• **Written tasks**
1 - Set down the passage on control and Taoism word for word, everything from "He is driven" down to "reflections on Taoism.".
2 - Answer these questions using the passage on control and Taoism:
(a) What motto is quoted in the first paragraph?
(b) Which chapter number of the Tao Te Ching is cited?
(c) In the quoted lines, what is said to be found in exhaustion?

• **Supplied text**
He is driven by an idea of himself, an image in his mind of what he thinks he ought to be. Instead of looking and embracing what he is, he drowns in frustrations over what he is not or what he is no longer. The pursuit of an idealized self has become the rationale for the death of the actual self. His self motto is: "My life, my death, my control." As if any of us really controls the conditions of our own lives.
My experience with Aidan floods back to me at moments like this. He taught me about not having control, about relinquishing the idealized self, about embracing the actual conditions of the moment. And he taught me that through my reflections on Taoism.
The Tao Te Ching (22) comes to mind when thinking of the father who demand control over his own life and death:
In yielding is completion.
In bent is straight.
In hollow is full.
In exhaustion is renewal
In little is contentment.
In much is confusion.
This is how a sage embraces primal unity
As the measure of all beneath heaven.

• **Interface element records**
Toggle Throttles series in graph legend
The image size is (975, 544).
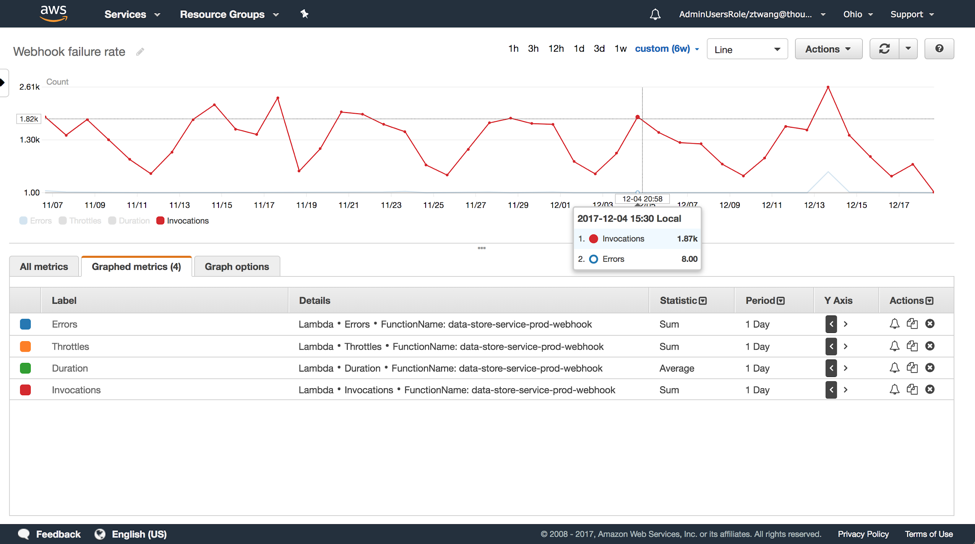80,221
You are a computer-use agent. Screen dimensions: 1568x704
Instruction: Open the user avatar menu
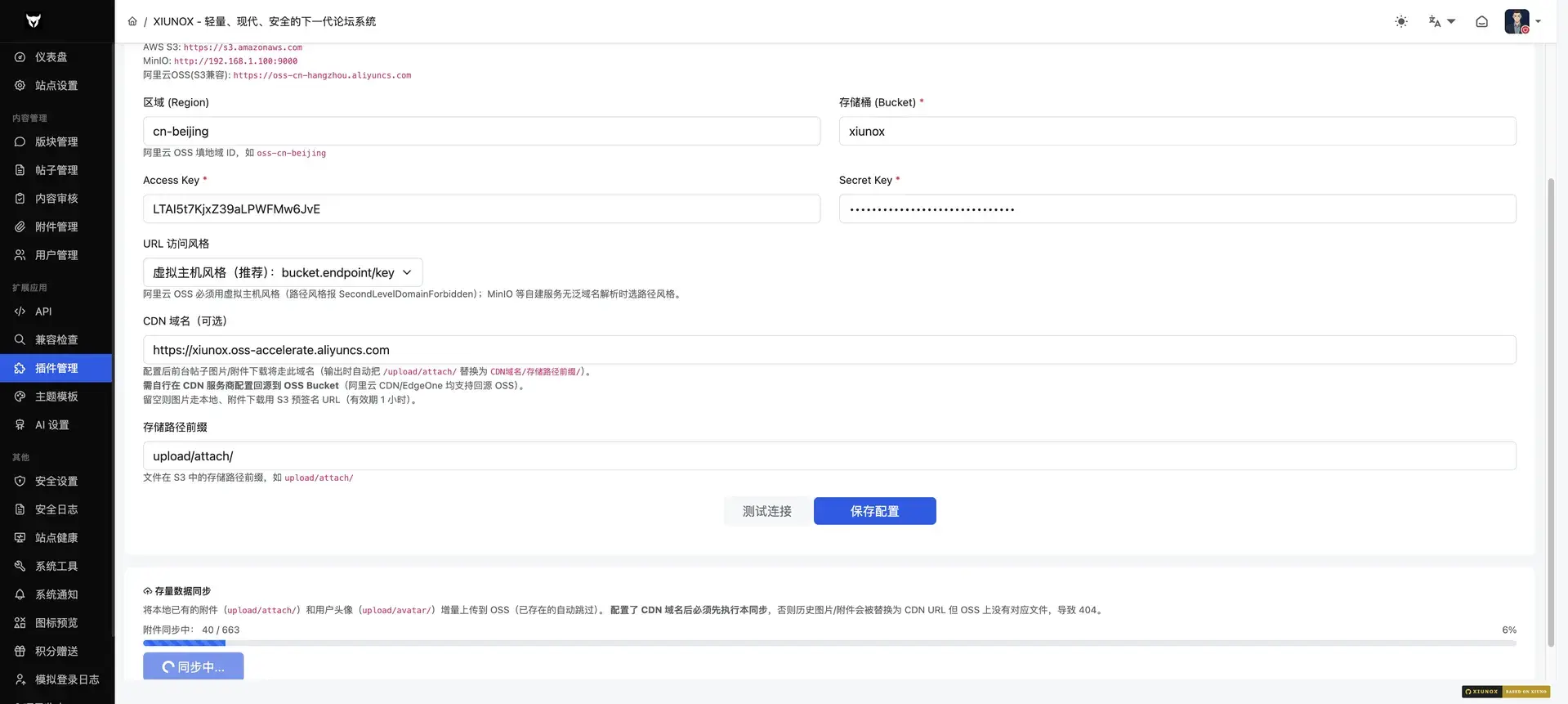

• **Results in order**
1 -
He is driven by an idea of himself, an image in his mind of what he thinks he ought to be. Instead of looking and embracing what he is, he drowns in frustrations over what he is not or what he is no longer. The pursuit of an idealized self has become the rationale for the death of the actual self. His self motto is: "My life, my death, my control." As if any of us really controls the conditions of our own lives.
My experience with Aidan floods back to me at moments like this. He taught me about not having control, about relinquishing the idealized self, about embracing the actual conditions of the moment. And he taught me that through my reflections on Taoism.

2 -
(a) "My life, my death, my control."
(b) 22
(c) Renewal